Grafik 2: Dividendenrendite SMIM

(trailing, 12 month)

Bei EMS-Chemie wiederum klingeln eigentlich derzeit die Alarmglocken: Produktionskürzungen, Kurzarbeit sowie ein Umsatz- und Gewinneinbruch kennzeichnen die momentane Lage des Spezialchemiekonzerns. Der Aktienkurs kennt aber trotzdem kein Halten und nimmt sogar das Allzeithoch bei 712,50 Schweizer Franken aus dem Jahr 2017 ins Visier. Für Kursfantasie in den Titel sorgen Zusatzgeschäfte wie zum Beispiel Corona-Test-Röhrchen, Schutzbrillen oder auch Beatmungsmasken und -geräte.

Die rote Laterne im laufenden Jahr trägt Dufry, die Aktie büsste seit Silvester nahezu drei Viertel ihrer Kapitalisierung ein. Bei genauer Betrachtung des Geschäftsmodells der Basler wundert dies allerdings nicht: Das Unternehmen ist weltweit führend bei Duty-Free-Läden an Flughäfen. Da allerdings wegen des Virus weltweit wochenlang keine Airlines mehr abheben konnten, ist das Geschäft von Dufry quasi zum Erliegen gekommen. Konzernchef Julian Diaz gab Mitte Mai bekannt, dass er sich auf verschiedene Szenarien mit einem Umsatzrückgang von 40 bis 70 Prozent für das Gesamtjahr vorbereitet.

Grafik 3: SMIM versus SMI

Paradoxon
Ebenso wie viele Unternehmen scheint auch das Gros der Investoren derzeit von der Hoffung zu leben.

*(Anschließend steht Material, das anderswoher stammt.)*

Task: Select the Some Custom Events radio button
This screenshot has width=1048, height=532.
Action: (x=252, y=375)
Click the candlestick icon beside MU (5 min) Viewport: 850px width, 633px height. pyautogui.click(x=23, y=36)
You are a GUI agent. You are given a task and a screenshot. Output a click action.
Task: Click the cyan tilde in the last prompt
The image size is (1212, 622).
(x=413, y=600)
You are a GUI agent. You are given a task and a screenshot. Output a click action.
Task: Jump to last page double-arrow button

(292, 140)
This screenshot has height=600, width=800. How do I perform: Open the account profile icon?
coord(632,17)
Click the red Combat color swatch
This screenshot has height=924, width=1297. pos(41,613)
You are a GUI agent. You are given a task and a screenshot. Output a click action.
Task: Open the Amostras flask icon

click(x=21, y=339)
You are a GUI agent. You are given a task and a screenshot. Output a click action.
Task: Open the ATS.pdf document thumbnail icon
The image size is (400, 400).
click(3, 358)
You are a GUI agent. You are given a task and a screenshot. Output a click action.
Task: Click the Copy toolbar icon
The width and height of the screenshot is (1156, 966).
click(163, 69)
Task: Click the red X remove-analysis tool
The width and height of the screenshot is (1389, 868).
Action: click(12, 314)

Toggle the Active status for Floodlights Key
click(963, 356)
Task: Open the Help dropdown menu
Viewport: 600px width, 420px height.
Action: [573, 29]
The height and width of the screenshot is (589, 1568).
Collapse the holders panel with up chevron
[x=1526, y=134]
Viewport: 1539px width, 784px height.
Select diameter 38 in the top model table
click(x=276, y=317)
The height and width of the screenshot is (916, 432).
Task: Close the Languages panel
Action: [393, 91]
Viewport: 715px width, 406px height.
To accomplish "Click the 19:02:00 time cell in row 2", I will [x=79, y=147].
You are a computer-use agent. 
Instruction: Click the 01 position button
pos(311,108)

Anders ist die v-förmige Erholung vieler Aktienkurse nicht zu erklären. Die ökonomischen Aussichten sind nämlich alles andere als euphorisch. So rechnet das Konjunkturanalysezentrum Créa der Universität Lausanne für das laufende Jahr mit einem Einbruch des Bruttoinlandsprodukts um 8,2 Prozent. Dessen ungeachtet ist das Kurs-Gewinn-Verhältnis bereits über das Vorkrisenniveau gestiegen. Zurzeit werden für den SMIM die 24,9-fachen der für die kommenden zwölf Monate erwarteten Gewinne bezahlt. Der Wert liegt mehr als ein Drittel über dem 10-Jahres-Durchschnitt. Zwar liegt die Kennziffer auch beim SMI oberhalb des historischen Mittelwerts, allerdings beträgt der Abstand »nur« rund 17 Prozent.

Grafik 4: Tops und Flops im SMIM 2020

(Wertentwicklung in Prozent seit Anfang 2020)

Ob die Hochstimmung an der Börse so einfach weiter anhalten wird, darf bezweifelt werden. Die nächsten Wirtschafts- und Unternehmenszahlen könnten dafür sorgen, dass so mancher Anleger wieder auf den Boden der Tatsachen zurückkommt. Selektive Chancen sind aber trotzdem möglich, denn wie aufgezeigt hält der SMIM eine Vielzahl interessanter Unternehmen mit einzigartigen Geschäftsmodellen parat.